Dans le cadre de ces différenciations, qui aboutissent à distinguer trois contextes de relations associés chacun à un principe de répartition autonome, Miller est naturellement amené à identifier aussi des zones de chevauchement et d’indétermination. Une grande partie des sondés estime ainsi que le critère de mérite ne doit intervenir dans le domaine de la vie économique que pour autant qu’il permet d’assurer la rémunération de base des personnes en activité ; en deçà de ce seuil, ils privilégient le principe de besoin, qui doit garantir, dans le cadre par exemple d’un revenu minimum, la satisfaction des besoins élémentaires de chacun. Bien souvent, les personnes interrogées ne savent pas dire où passe exactement la limite entre les domaines d’application des différents principes de répartition : ce sont typiquement les situations d’où naissent des conflits éthiques, auxquels on remédie alors par des mesures de régulation sociale. Mais dans l’ensemble, comme le résume Miller, on s’en tient à l’image d’une division relativement stable entre trois principes autonomes de justice : tandis que, dans la sphère des rapports citoyens, c’est l’idée d’égale répartition qui prévaut, dans le domaine économique, c’est le principe de mérite et, dans la sphère de communautés plus restreintes, axiologiquement intégrées, le principe de besoin.

▶ Extrait de données

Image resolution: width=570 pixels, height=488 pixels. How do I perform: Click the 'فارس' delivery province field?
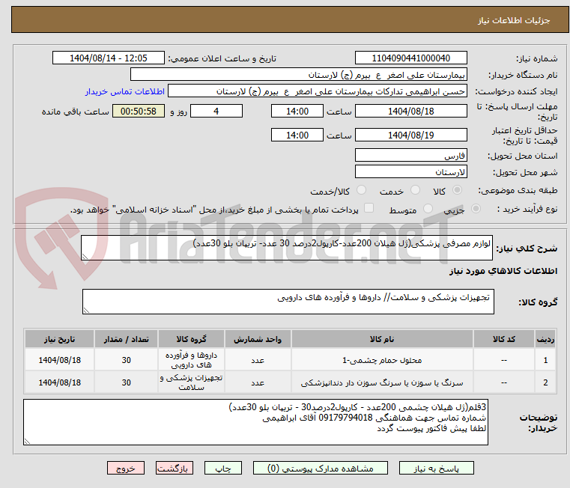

▶ Consigne
Recopiez intégralement, sans la moindre modification, le texte sur les principes de répartition étudiés par Miller.

▶ Corrigé
Dans le cadre de ces différenciations, qui aboutissent à distinguer trois contextes de relations associés chacun à un principe de répartition autonome, Miller est naturellement amené à identifier aussi des zones de chevauchement et d’indétermination. Une grande partie des sondés estime ainsi que le critère de mérite ne doit intervenir dans le domaine de la vie économique que pour autant qu’il permet d’assurer la rémunération de base des personnes en activité ; en deçà de ce seuil, ils privilégient le principe de besoin, qui doit garantir, dans le cadre par exemple d’un revenu minimum, la satisfaction des besoins élémentaires de chacun. Bien souvent, les personnes interrogées ne savent pas dire où passe exactement la limite entre les domaines d’application des différents principes de répartition : ce sont typiquement les situations d’où naissent des conflits éthiques, auxquels on remédie alors par des mesures de régulation sociale. Mais dans l’ensemble, comme le résume Miller, on s’en tient à l’image d’une division relativement stable entre trois principes autonomes de justice : tandis que, dans la sphère des rapports citoyens, c’est l’idée d’égale répartition qui prévaut, dans le domaine économique, c’est le principe de mérite et, dans la sphère de communautés plus restreintes, axiologiquement intégrées, le principe de besoin.